(Saved data entries)
== Segment start ==
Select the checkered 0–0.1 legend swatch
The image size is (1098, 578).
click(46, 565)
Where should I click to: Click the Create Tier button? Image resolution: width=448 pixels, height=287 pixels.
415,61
== Segment end ==
Exercise description
Word for word, retype the lines from the one containing "The image size is (1098, 578)." through the final line of the data, including both ends and nothing more.

Answer below
The image size is (1098, 578).
click(46, 565)
Where should I click to: Click the Create Tier button? Image resolution: width=448 pixels, height=287 pixels.
415,61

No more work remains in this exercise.